Por que razão é que António Costa aceitou, sem contestar, o valor do défice em Portugal considerado pela Comissão Europeia, de 3,2 % do PIB em 2015, sem contabilização das ajudas extraordinárias à Banca, quando outras entidades o fixavam em números inferiores – INE 3% e Eurostat 2,8% – sabendo-se que na diferença estaria, eventualmente, a decisão de aplicação, ou não, de sanções a Portugal?
A resposta óbvia está no álibi que o PS precisa para uma governação desastrosa que rasga compromissos e faz reversões e que em pouco mais de seis meses inverteu todos os indicadores positivos alcançados pelo PSD e o CDS e fez disparar os alarmes junto dos credores e dos mercados.

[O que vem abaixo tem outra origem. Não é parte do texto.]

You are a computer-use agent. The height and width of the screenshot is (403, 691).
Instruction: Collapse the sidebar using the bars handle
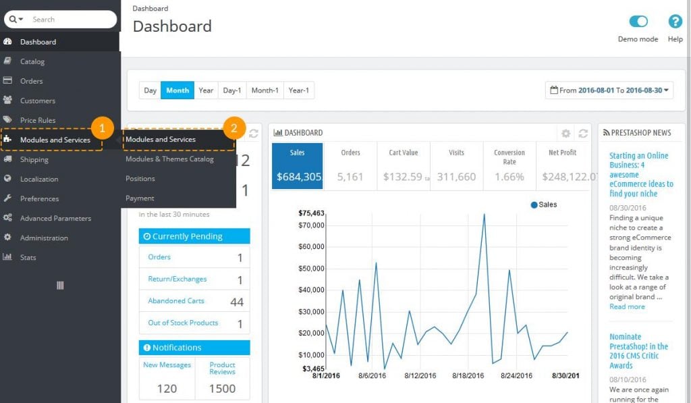(60, 286)
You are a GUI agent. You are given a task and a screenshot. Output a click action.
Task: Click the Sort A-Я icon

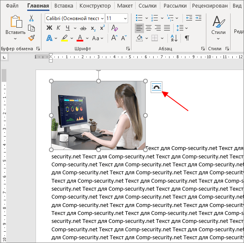(174, 38)
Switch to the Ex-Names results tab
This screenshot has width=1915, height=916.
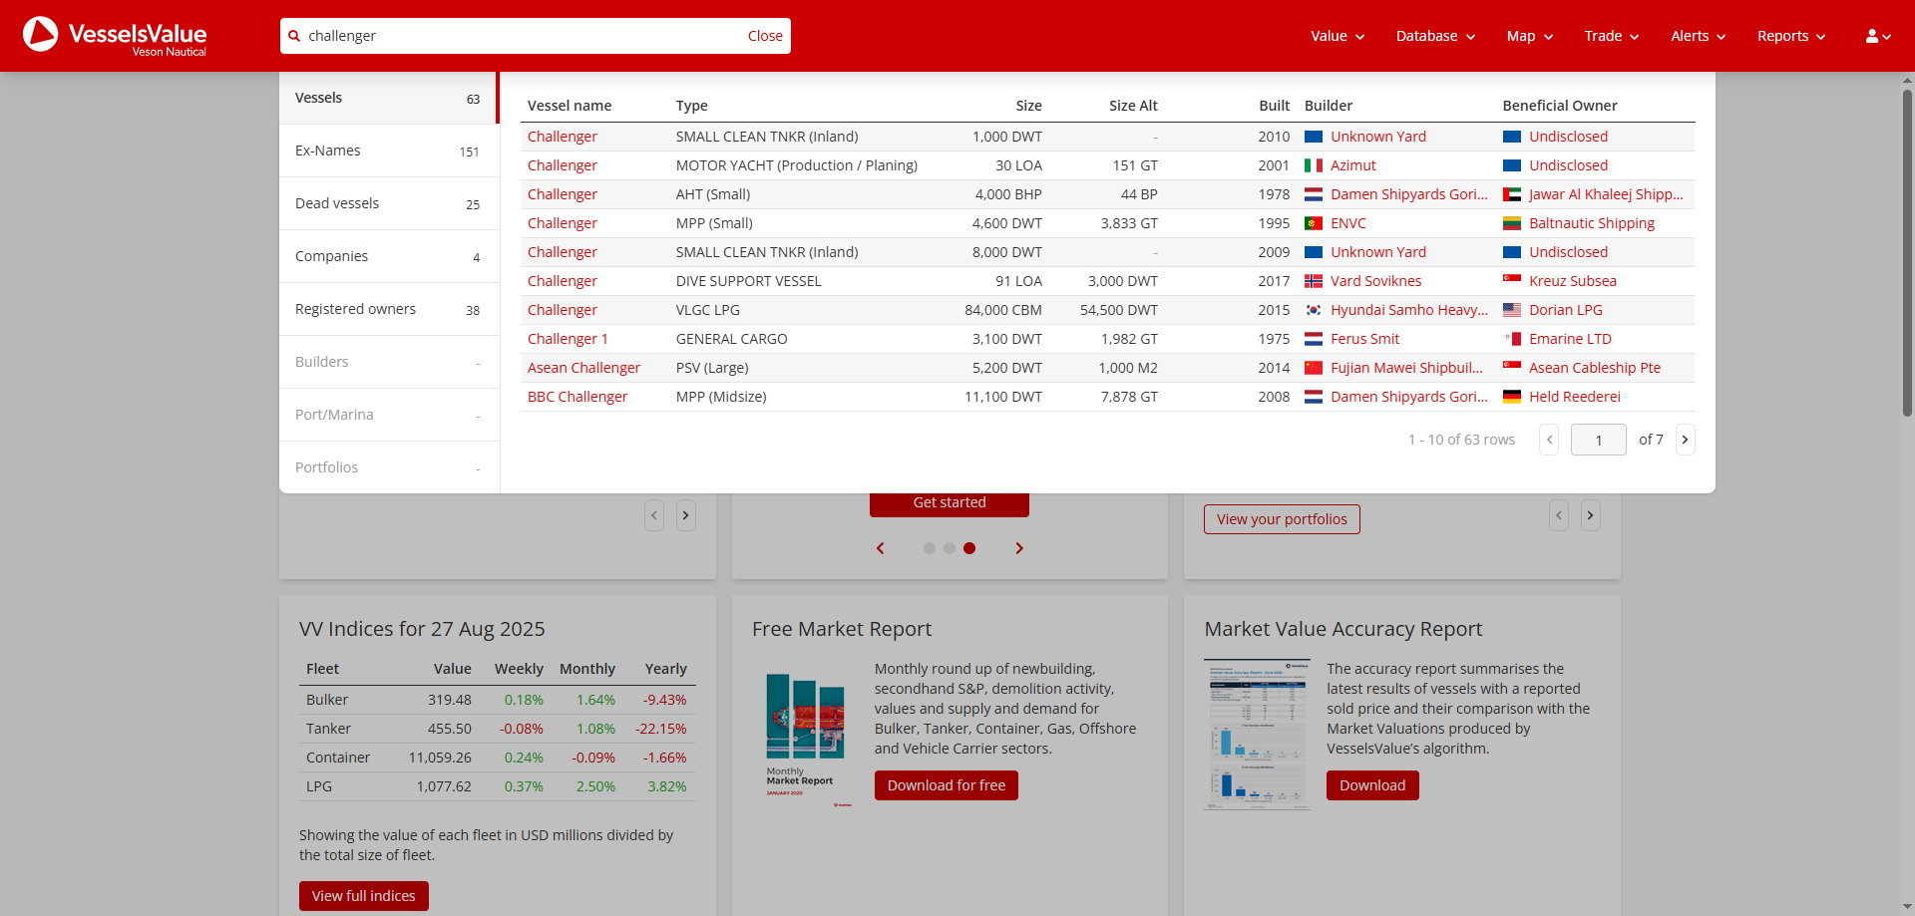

Um défice superior a 3 % em 2015 permitirá ao PS argumentar com desfaçatez que o anterior Governo falhou. E lá para o final do ano, quando se confirmar nova hecatombe nas contas públicas, a culpa, claro, será das sanções.
Com o PS no Governo em 2010, o défice atingiu um valor recorde de 11,2 %. Significa que a redução conseguida para 3% em 2015 pelo PSD e o CDS, mais décima, menos décima, a par da aplicação de um programa de ajustamento imposto pela Comissão Europeia com impacto recessivo, só poderia justificar louvor. Nunca castigo.
Entre 1999 e 2015 a França incumpriu sem permissão as metas do défice 11 vezes, a Grécia e a Polónia 10, o Reino Unido 9, a Itália 8, a Hungria 7, a Alemanha e a Irlanda 5.
A Comissão Europeia poderá propor sanções, mas é ao Conselho, onde a família PPE representa seis governos apenas, que competirá decidir. Os socialistas são muitos mais. Sanções a Portugal, só se a Esquerda quiser.